If the movie had seen through the notion that he's ruining Cora's life, rather than vice versa, it might have felt like a profound inverse of the normal noir tropes. But not particularly far into the noir period (1946, though James Cain's novel was written in 1934), it doesn't seem like director Tay Garnett or screenwriters Harry Ruskin and Niven Busch are interested in exploring anything very radical. When they do inevitably fall for each other and they do decide to kill Cora's husband -- a task it takes them two separate schemes to accomplish -- the movie wants us to believe it's Cora's idea. But it's Frank who first utters the idea -- though he later swears he was not serious -- and besides, it's Frank who throws himself at her with such shameless gusto. (Gusto that's all the more reprehensible given that Nick Smith's greatest sin is that he's a bit of a drunk and that he might be just a tad domineering of his younger wife, but really, in sort of an amiable way, if such a thing is possible.)
Another thing that set me against Frank is that I didn't find John Garfield very compelling in his role. I though this was my first experience with the actor, and since he died at only age 39, that wouldn't have been such a surprise. As it turns out, he was also in Gentleman's Agreement, but I don't remember him from that. I just felt he was pretty low on charisma, and certainly out of the league of someone like Lana Turner. (I can see from Wikipedia that he was blacklisted as a possible communist, which makes me feel bad for him -- though it doesn't make him any more charismatic.)
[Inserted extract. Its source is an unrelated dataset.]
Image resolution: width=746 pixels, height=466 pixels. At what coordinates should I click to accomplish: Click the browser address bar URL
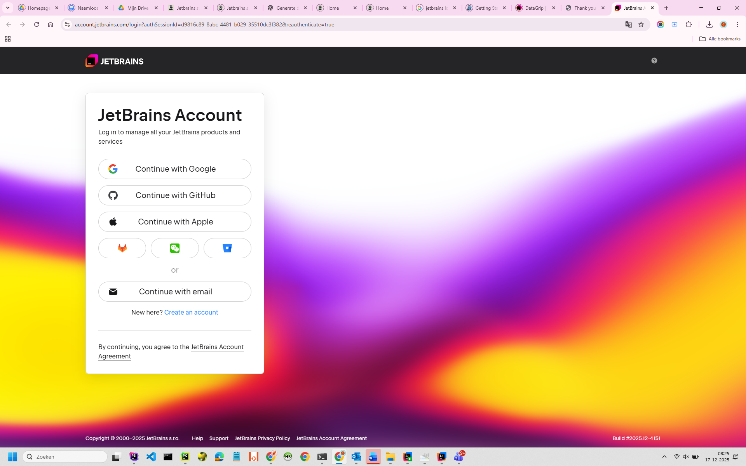click(x=204, y=24)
Turner is another one of those actresses like Rita Hayworth, who I know by reputation more than from seeing her films. In fact, I know Turner primarily from the fact that she's a character in L.A. Confidential, only very briefly. Despite her appearing in more than 70 films, the only other one I'd seen was The Imitation of Life, which finds her seeming much older even though it's only 13 years after Postman. Here she is in her ingenue prime at about age 26, though I can't for the life of me figure out why they wanted to put her in some sort of white headdress for most of the movie, when her hair looks so much nicer out.
She had the charisma that Garfield lacked, and she elevates him on screen enough to give them a good, steamy chemistry. However, I found the story itself to be quite protracted, with the characters alternating wildly between loving and hating each other as they get in and out of legal trouble. The scenes depicting their attempts to kill Cora's husband are probably the best, if only because they represent bursts of action in what is otherwise a story weighed down by a lot of talking.
I started out taking notes for other noir elements -- you know, shadows and the like -- but I didn't keep it going very long, in part because I was so tired Monday night when I watched it. And because I am also tired now as I write this, I'll leave off here.
But I can't go without mentioning one face in this movie that was really familiar to me: Hume Cronyn. I had always known Cronyn from his appearance in Cocoon, and had never seen him as a younger man. Never mind the fact that I spent the first half of the movie thinking he was one character before realizing he was another.
Three months left of this series, with plenty of choices left -- though fewer now that I have been unable to source a second movie I wanted to watch, Otto Preminger's Laura. You may remember I was frustrated in a previous attempt to get my hands on Kiss Me Deadly. Still, there's obviously quite a lot left that I haven't seen, and actually not too many slots left if I plan to close with another Bogart film in December.